I have gotten a few messages sent to me and it seems to be a common question in the forum, so I thought I would post a tutorial on how to make your own speed control for an brushless AC motor for about $25 (that assumes you have a knife and a screwdriver, otherwise you have to buy tools). 

Keep in mind you need to watch your amps when building this: your powertool should have a sticker telling you the draw. For a 5amp motor, you're going to need a 7amp switch (min).


Your materials list:

(1) 120v, 7amp Push On/Off dimmer switch,  (check the ceiling fan section) - $6.00
(1) Medium duty extension cord, 8ft-12ft long  (make sure it has the 3rd prong for a ground wire) - $8.00
(1) Steel electrical box, single slot, min 2" deep - $1.00
(2) Romex wire connectors (make sure they are the same diameter as the holes in the electrical box) - $1.00
(1) Toggle switch cover - $1 to $5 depending on the style you chose

Optional - a handful of small cable ties just to keep everything neat and clean. 

NOTE: The dimmer switch should come with wire nuts for the connections and all the mounting hardware should be included for the faceplates.    

Step One - Prepare the Extension Cord

You know that brand new extension cord you just bought?  Well, you're about to cut it in half.  Well, not exactly in half...  Wherever you chose to cut the cord is where you are going to splice in the dimmer switch (speed control).  I prefer my control box to be closer to the end of the cord, so I make my cut about a 12" away from the female end. 

After you have made your cut, strip the ends of the wires so you're ready to go...  It should look something like the picture on the left. 

Step Two - Prepare the Electrical Box

You'll start by knocking out the holes where you want the wires to go in and out.  It shouldn't take much effort since the holes are pre-stamped.  I usually use the holes on each end but the choice is yours.  After you have your holes ready, insert the wire connectors and screw them in place.  Make sure to loosen the clamps so you can feed the wires through (you won't tighten them until the end).  After the wire connectors are in place, feed one of the spliced ends through each connector.  

Below are some more pics of the process: 

Step Three - Connect the Dimmer

This is where it gets a little tricky, but I will try to clear up the process...  Here are the three hints I will give you:
1) Always keep in mind where the electricity is coming from: wire in the male end first (the end that plugs in to the wall).
2) Your main priority is the black wire.  The white wire skips the dimmers switch and the green wire is wired in for safety. 
3) Follow the wiring guide for a Single Location Application (the guide for the dimmer I bought is on the right). 

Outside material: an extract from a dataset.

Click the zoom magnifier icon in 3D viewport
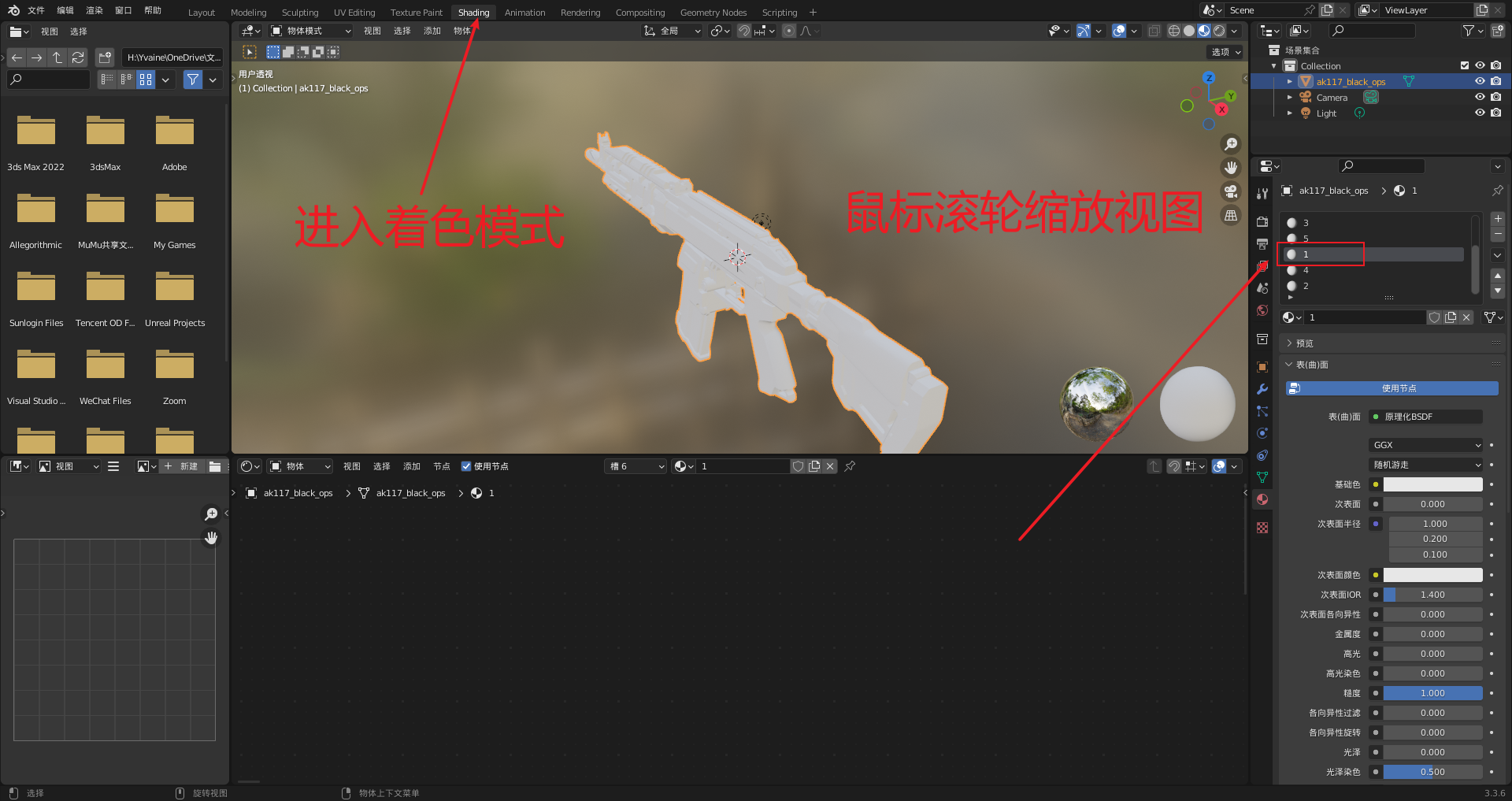 coord(1230,144)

I didn't take a picture of it (and I should have), but there are 4 wires coming out the back of the dimmer switch.  They come out in pairs - A red/black pair and a red/green pair. 

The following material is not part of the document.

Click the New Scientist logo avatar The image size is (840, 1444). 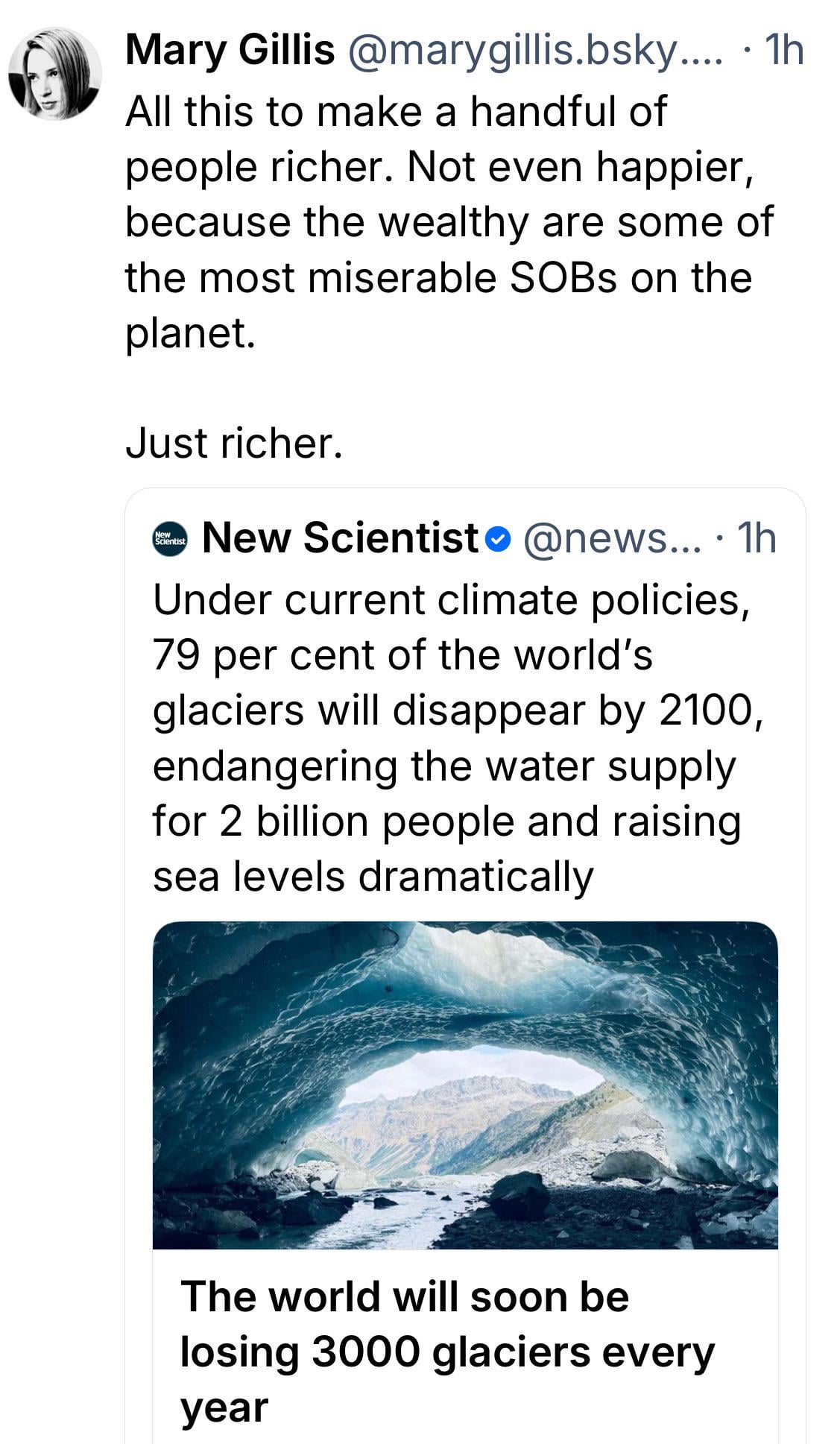(171, 538)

Now a common question/area for confusion is this: How do I know  how to wire this thing?  The wiring diagram tells you...   In looking at this diagram, it reads left to right.  The "Hot Black" line is the black wire from the male end of the extension cord (it's called "hot" since that is where the power is coming from).    This means you just wired the dimmer so the black wire is bringing electricity in to the dimmer. 

Now the power has to get out of the dimmer.  How?  Look at the wiring diagram...  The red wire (the one paired with the green wire) brings the power out.  You'll splice this red wire with the black wire from the female end of your extension cord (the end you'll plug your machine into). 

Wire up the white wires and the green wires, clean everything up with zip ties if you want, and move on to closing this up... 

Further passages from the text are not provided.